Rab32 and Rab38 affect the establishment of lysosomes, lysosome-like organelles, or both. A, GFP-Rab7 or GFP-Rab32 expressing macrophages were treated with 50 nM LysoTracker for 1 h. Cells were fixed and observed by confocal fluorescence microscopy. The LysoTracker fluorescence intensity of GFP-Rab7- and GFP-Rab32-positive vesicles was detected using the ImageJ program over 100 vesicles in more than four images at each condition. Scale bar: 10 μm. B, bone marrow-derived macrophages isolated from either WT or Rab32 KO or DKO mice were treated with 50 nM LysoTracker for 1 h and fixed with 4% PFA. Cells were labeled with rat anti-Lamp1 antibodies and observed by confocal microscopy. Scale bar: 10 μm. The graph shows the numbers of large vacuoles per cell from over 100 cells in three images in each condition. Large vacuoles were defined by a diameter exceeding 1.5 μm. The fluorescence intensity of LysoTracker in each Lamp1-positive vesicle was collected for over 300 vesicles in three images under each condition tested. These are representative patterns among multiple experiments. Statistical significance was determined by unpaired two-tailed t test (∗∗∗∗p < 0.0001). DKO, double knockout; Lamp1, lysosomal associated membrane protein 1.

Figure 8

Lysosomes positive for V-ATPase a3 subunit were fewer in number and a3 accumulation in plasma membrane were absent in Rab32 and Rab38 DKO osteoclasts. A, BMDMs isolated from either WT or DKO mice were cultured for 3 days and fixed with 4% PFA. Fixed cells were labeled with rat anti-Lamp1, chicken anti-a3 antibodies, and DAPI. In the merged image, green indicates the a3 subunits (Alexa-488), red indicates Lamp1 (Alexa-568), and blue indicates DAPI. White arrows indicate a3 signal on the plasma membrane.

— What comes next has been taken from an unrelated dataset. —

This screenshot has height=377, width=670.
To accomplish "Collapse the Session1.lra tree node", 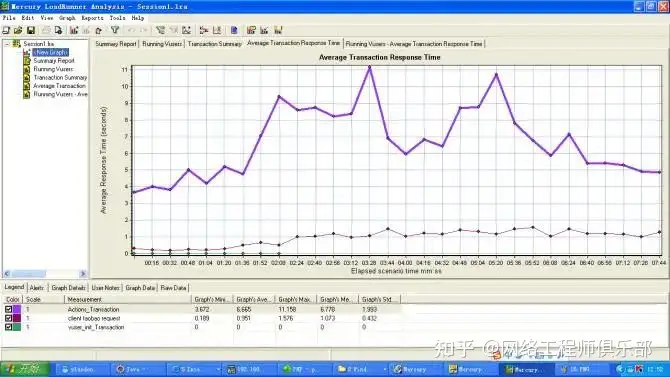I will point(7,44).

Red arrows indicate intracellular a3 positive structure. Scale bar: 7.5 μm. The number of a3 dots per cell was counted over 50 cells from three images in the graph. ∗∗∗ indicates p < 0.001 by unpaired two-tailed t test. B, macrophages were genetically transfected with GFP-Rab32 and incubated with either 50 nM bafilomycin A1 or 20 nM concanamycin A for 24 h. After fixation, the cells were labeled with actin and observed by confocal fluorescence microscopy. Scale bar: 25 μm. BMDM, bone marrow-derived macrophage; DKO, double knockout; Lamp1, lysosomal associated membrane protein 1.